(READING PASSAGE)

Emily Franco
Emily Franco is a Resident Forum Blogger bringing insight to class action law and policy regarding consumer, product, and commercial fraud litigation.
2014 has certainly earned its mark as the year for employer and manufacturer defendants in class action matters. The frontrunner in this defense-favoring movement is the United States Court of Appeals for the Ninth Circuit, leading the circuit court split over the latest approach to the interpretation and application of California Code of Civil Procedure Section 404 and of Class Action Fairness Act of 2005 (“CAFA”). CAFA extends federal jurisdiction to class actions and mass actions that fall within its scope, the spirit of which prevents potential class-action abuse. Furthermore, CAFA, in conjunction with Section 404, defines a mass action as civil suits involving 100 or more individuals that should be tried jointly should the plaintiff’s claim pertain to a common question of law or fact.
On November 18, 2014, the Ninth Circuit through Corber v. Xanodyne Pharmaceuticals (“Corber”) solidified potential defense strategies to secure removal of class actions to federal courts, a notoriously more favorable turf for employer and manufacturer defendants. Corber is one case in a slew of recent federal judgments partially restraining plaintiffs’ ability to avoid federal class or mass action jurisdiction.
Corber involved two of twenty-six cases before the district court against Xanodyne Pharmaceuticals, Inc. and Teva Pharmaceuticals USA, Inc. alleging injuries based on the ingestion of the controversial pain reliever ingredient propoxyphene, used in the U.S. to treat moderate pain since 1957, and later taken off of the market in 2010 due to safety concerns.
In line with Section 404, a number of these propoxyphene actions were filed by plaintiffs who sought merely a coordination of civil actions containing a common question of fact or law to be heard before the same panel. The aim was to produce corresponding, yet separate, decisions in cases that covered related, but not identical, matters. In the attempt to achieve coordination, plaintiffs ostensibly assembled small groups of less than 100 and drafted the Section 404 motions to obtain coordination in state court, avoiding federal jurisdiction all together. Unfortunately, plaintiffs’ efforts instead prompted the consolidation of all actions to be heard jointly by one judge, where all petitions are conjoined for a single order entered in the same administrative proceeding.

(End READING PASSAGE)
(DATA SHOWN)

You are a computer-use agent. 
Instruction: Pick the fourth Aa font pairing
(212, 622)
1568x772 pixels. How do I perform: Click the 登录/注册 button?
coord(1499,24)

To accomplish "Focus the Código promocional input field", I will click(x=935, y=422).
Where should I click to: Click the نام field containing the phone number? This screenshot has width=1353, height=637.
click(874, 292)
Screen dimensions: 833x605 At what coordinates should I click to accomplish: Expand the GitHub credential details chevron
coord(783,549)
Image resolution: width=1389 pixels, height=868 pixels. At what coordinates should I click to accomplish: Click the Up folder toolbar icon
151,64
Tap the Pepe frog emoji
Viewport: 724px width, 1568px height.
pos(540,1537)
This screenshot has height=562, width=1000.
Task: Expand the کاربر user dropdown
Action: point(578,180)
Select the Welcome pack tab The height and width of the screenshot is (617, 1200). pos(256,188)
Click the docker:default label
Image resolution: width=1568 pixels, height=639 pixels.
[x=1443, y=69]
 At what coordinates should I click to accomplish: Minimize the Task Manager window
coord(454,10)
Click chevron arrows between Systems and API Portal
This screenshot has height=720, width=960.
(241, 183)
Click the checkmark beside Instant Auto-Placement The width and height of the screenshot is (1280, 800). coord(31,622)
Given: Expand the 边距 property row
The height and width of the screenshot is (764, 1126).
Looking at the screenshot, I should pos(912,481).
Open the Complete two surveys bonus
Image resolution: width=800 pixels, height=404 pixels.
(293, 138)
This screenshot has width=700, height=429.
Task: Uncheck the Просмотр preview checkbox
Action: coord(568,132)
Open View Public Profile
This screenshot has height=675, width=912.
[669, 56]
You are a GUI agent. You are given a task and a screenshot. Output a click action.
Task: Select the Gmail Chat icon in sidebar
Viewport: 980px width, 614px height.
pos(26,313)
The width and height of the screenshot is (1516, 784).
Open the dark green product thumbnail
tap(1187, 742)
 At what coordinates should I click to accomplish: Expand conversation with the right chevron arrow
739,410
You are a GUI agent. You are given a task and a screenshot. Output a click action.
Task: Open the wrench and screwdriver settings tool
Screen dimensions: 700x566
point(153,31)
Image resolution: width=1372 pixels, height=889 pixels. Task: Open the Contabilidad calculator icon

(End DATA SHOWN)

WORK ITEM.
Copy the blog post again, beginning at the words "Corber involved two" and stopping after "to safety concerns.", and switch "controversial" to "disputed". The rows have nothing to do with this.

ANSWER SPACE.
Corber involved two of twenty-six cases before the district court against Xanodyne Pharmaceuticals, Inc. and Teva Pharmaceuticals USA, Inc. alleging injuries based on the ingestion of the disputed pain reliever ingredient propoxyphene, used in the U.S. to treat moderate pain since 1957, and later taken off of the market in 2010 due to safety concerns.